Collection types are handy for development. When using them, take these factors into account.
-
Additional overhead for keeping metadata of individual elements when using non-frozen collections. Such overhead includes a write timestamp and optional TTL. For list type, there is an additional overhead to store the index of the elements for which the
UUID
is used (16 bytes per element). -
When insert or full update of a non-frozen collection occurs, such as replacing the value of the column with another value like
UPDATE table SET field = new_value …
, Cassandra inserts a tombstone marker to prevent possible overlap with previous data even if data did not previously exist. A large number of tombstones can significantly affect read performance. -
There is an upper bound on the number of elements in collection. For Cassandra 3.0.1, 3.1 and later:
2 billion
. For earlier versions:65,535
. Higher numbers of elements can result in either performance problems when accessing data in non-frozen collections or, when using frozen collections, exceeding the maximum mutation size limits. In addition, when reading a column with a collection type, its whole content is returned, and the transfer of a large amount of data may harm performance. -
For non-frozen collections where individual elements were updated after an
insert
, performance can degrade as data could be spread between multiple SSTables that need to be read to reconstruct the actual column value. -
Because read repair does not propagate the tombstones, the content of the collections where elements were deleted can be effected. This effect happens because the custom tombstone used as a delete marker is not propagated.
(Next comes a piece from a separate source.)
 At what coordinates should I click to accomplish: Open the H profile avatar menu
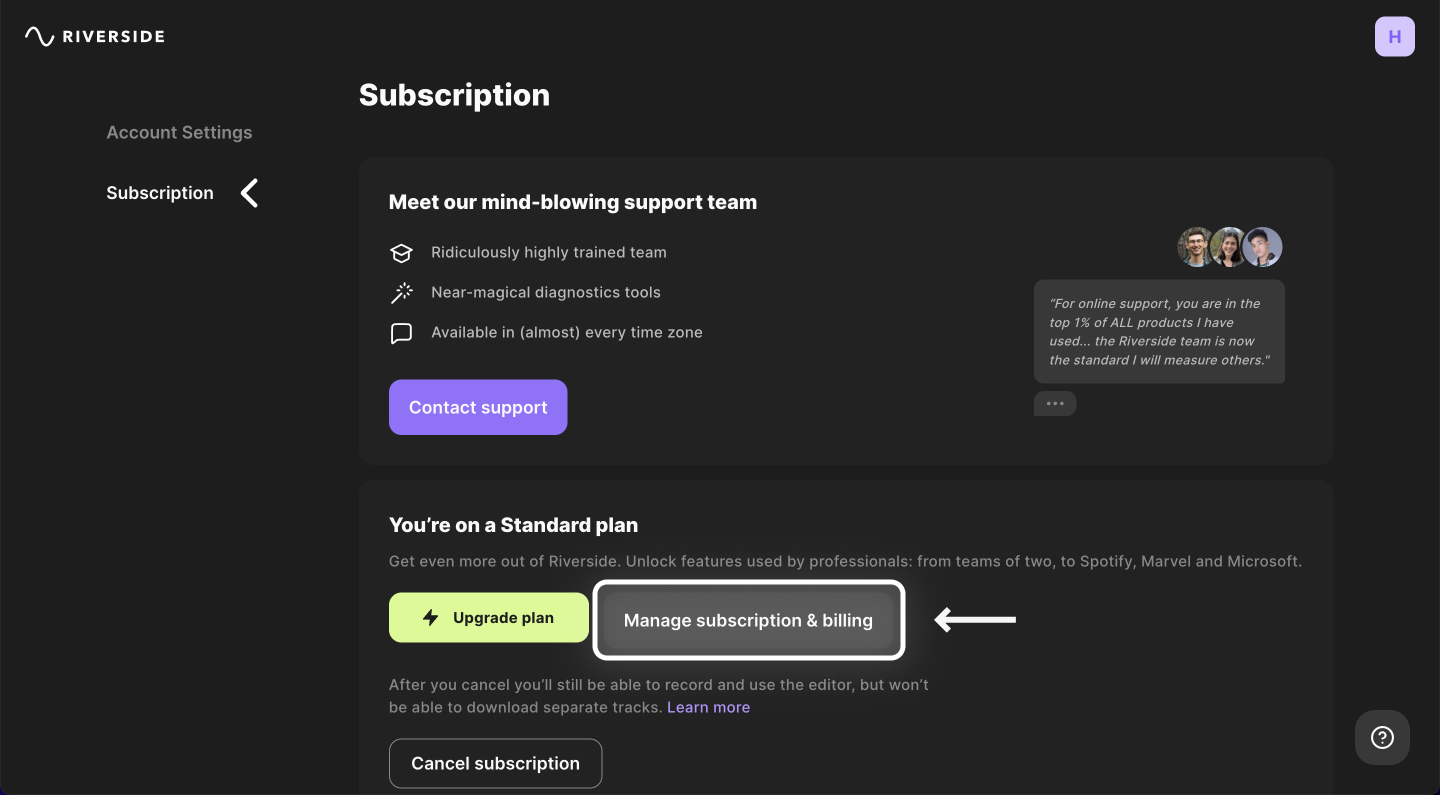click(1394, 37)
The problems listed above can be mitigated by following several rules:
-
Use frozen collections until there is a necessity to update individual elements.
-
Keep the number of elements in all collection types on the order of dozens with a maximum of several hundred elements. Content of the collection column is read as whole, so if there are too many elements then read problems occur. This is because the maximum possible size of the page is
256 MB
.
When a query returns many rows, it is inefficient to return them as a single response message. Instead, the driver breaks the results into pages that are returned as needed. Applications can control how many rows are included in a single page, but there is a maximal size of the page defined by the native protocol.
-
When you know that no previous data exists and to prevent creation of tombstones when inserting data into a set or map (or when performing the full update of a set or a map), you can use the
append
operation for columns. For example:
CREATETABLE test.m1 ( id int PRIMARY KEY, m map<int, text> );
instead of using:
INSERT INTO test.m1(id, m) VALUES (1, {1:'t1', 2:'t2'});
or
UPDATE test.m1 SET m = {1:'t1', 2:'t2'} WHERE id = 1;
which generate tombstones. Instead execute:
UPDATE test.m1 SET m = m + {1:'t1', 2:'t2'} WHERE id = 1;
which has the same result, but without tombstone generation.
If there is only one column with collection type in the table, you could modeled it as an additional clustering column. For example:
CREATETABLE test.m1 ( id int PRIMARY KEY, m map<int, text> );
This table can be created without a map column (use the same approach for sets and lists):
CREATETABLE test.m1 ( id int, m_key int, m_value text, PRIMARY KEY(id, m_key) );
You can select either all values for specific partition by omitting the condition on m_key or selecting only the specific element by providing a full primary key. It is more advantageous than the column with collection type, which returns as whole.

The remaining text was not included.